In a letter to Prime Minister Benjamin Netanyahu, El Al Israel Airlines Ltd. (TASE: ELAL) CEO Gonen Usishkin has responded to the Ministry of Finance's demands for guaranteeing a loan to the troubled airline. He said that the demands were impossible to implement and that their aim is to ensure the carrier goes into liquidation.
Earlier this week, the Ministry of Finance agreed to provide government guarantees for up to 80% of the $400 million in bank loans that El Al wants to take in order to survive the crisis. However, the Ministry of Finance makes these guarantees contingent on $50 million additional streamlining (above and beyond firing 33% of its work force), a signed agreement with the workers committee for all this including foregoing free flights for employees and their families, and pay cuts. The owners are being told to inject NIS 100 million into the airline, and the banks must delay repayments of existing loans to El Al.

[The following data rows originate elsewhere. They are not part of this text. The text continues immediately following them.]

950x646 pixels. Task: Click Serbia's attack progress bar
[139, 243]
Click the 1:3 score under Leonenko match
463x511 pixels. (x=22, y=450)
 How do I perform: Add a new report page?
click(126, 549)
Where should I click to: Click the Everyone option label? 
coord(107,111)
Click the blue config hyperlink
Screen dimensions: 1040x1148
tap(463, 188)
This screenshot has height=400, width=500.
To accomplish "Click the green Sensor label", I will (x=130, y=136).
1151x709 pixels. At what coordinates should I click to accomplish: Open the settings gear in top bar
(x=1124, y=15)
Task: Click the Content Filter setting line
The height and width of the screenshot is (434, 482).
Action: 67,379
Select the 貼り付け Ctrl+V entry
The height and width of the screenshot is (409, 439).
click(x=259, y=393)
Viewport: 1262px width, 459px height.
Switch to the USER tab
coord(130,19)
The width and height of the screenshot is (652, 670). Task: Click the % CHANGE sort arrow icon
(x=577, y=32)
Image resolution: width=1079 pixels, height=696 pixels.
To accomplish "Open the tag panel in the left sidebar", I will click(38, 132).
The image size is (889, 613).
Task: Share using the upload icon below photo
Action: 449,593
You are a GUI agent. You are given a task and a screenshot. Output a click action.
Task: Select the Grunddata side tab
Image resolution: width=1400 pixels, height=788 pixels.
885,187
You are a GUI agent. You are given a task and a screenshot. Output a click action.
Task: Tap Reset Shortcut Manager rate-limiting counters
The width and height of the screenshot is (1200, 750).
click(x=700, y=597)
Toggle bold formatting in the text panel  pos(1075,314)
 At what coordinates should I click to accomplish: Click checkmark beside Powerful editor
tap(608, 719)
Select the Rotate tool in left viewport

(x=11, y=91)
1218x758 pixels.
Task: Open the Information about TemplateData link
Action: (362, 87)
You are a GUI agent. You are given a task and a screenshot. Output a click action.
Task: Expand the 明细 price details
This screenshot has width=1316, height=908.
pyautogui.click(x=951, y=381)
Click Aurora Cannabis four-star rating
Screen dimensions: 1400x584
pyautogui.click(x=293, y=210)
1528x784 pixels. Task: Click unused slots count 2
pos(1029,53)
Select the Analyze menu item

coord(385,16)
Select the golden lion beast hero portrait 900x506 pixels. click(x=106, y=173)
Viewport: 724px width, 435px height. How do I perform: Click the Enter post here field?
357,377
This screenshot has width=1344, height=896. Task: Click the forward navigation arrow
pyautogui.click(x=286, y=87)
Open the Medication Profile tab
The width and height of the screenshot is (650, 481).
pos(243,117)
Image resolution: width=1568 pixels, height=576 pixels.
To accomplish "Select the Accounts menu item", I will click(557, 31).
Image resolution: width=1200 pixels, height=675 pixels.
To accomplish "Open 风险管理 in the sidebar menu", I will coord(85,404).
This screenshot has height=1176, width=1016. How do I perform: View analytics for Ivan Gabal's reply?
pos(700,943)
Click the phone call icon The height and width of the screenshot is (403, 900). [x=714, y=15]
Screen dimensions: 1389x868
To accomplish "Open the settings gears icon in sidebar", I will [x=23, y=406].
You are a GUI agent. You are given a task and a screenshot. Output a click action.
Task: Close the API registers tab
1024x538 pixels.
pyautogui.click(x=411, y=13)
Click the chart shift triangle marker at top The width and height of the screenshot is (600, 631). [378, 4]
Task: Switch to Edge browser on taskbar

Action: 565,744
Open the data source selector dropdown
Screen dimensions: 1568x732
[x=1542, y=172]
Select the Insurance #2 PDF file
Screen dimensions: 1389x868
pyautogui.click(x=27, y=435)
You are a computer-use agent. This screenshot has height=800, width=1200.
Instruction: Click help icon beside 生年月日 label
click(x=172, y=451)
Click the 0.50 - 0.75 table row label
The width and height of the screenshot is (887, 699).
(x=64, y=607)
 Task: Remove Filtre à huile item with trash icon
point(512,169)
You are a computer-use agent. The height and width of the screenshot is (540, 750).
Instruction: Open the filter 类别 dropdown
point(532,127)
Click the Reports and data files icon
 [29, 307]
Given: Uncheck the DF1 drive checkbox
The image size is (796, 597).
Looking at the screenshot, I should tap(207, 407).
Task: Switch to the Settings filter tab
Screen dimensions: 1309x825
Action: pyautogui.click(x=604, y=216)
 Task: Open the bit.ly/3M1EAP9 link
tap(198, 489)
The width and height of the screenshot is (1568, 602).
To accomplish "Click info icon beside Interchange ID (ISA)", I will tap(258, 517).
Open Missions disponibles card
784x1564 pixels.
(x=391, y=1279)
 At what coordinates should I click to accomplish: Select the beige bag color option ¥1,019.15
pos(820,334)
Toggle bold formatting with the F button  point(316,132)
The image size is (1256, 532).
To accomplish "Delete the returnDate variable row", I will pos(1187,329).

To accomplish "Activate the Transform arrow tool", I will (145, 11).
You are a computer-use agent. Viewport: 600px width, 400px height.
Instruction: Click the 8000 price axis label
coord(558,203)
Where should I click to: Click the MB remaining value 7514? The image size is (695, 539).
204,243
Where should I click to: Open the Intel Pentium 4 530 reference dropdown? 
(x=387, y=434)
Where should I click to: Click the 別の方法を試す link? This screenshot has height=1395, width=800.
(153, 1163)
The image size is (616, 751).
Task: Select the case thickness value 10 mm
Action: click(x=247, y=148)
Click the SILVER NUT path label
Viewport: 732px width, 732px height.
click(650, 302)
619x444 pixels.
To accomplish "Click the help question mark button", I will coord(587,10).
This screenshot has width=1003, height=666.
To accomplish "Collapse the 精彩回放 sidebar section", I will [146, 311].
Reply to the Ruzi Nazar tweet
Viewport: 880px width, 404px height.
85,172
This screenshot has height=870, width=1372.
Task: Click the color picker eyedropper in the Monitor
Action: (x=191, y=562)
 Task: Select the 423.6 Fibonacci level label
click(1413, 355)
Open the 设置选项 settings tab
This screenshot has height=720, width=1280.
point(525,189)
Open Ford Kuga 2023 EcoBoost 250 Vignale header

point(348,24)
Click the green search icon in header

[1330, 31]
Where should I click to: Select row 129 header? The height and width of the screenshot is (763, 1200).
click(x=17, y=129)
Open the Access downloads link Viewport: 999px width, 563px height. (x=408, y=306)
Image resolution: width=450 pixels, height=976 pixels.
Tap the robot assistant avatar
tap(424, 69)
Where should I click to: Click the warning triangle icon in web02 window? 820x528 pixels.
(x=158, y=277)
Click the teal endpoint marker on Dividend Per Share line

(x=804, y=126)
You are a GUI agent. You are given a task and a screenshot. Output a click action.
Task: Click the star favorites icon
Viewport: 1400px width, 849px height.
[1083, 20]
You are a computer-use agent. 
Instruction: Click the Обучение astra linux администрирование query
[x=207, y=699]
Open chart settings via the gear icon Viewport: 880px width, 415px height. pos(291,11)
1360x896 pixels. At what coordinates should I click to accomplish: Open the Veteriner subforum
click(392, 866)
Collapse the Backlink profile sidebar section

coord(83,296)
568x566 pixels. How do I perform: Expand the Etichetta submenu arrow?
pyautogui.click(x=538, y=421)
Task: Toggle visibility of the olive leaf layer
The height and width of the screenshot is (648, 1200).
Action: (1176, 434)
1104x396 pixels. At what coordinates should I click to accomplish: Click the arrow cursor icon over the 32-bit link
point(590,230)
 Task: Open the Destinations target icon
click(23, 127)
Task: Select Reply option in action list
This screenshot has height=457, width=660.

In his letter, Usishkin asks Netanyahu to urgently intervene on the matter and details that the latest demands have come after El Al already presented a streamlining plan. "As part of the plan everybody carries the burden - the El Al employees, the controlling shareholders agreed to put a lien on shares for the state guarantees and inject capital into the company, the Histadrut and business partners for an unprecedented amount of more than NIS 1.5 billion per year for seven years and an accumulative over NIS 10 billion for the period of the loan."
He added, "As prime minister you carry the highest responsibility if after 72 years El Al ends its journey on your watch. Therefore, we ask that you don't take a decision without giving us the chance of presenting to you the outcome of the Ministry of Finance's new demands."
El Al is aware that the Ministry of Finance is not alarmed at the prospect of the airline being liquidated. He wrote to Netanyahu. "The significance of a decision to liquidate El Al is the loss of the State of Israel's independent airline. Israel would become a besieged island subject to extortion from foreign airlines or foreign countries whose interests are different from the State of Israel."
Before the crisis, El Al had less than a 25% market share in flights to and from Israel.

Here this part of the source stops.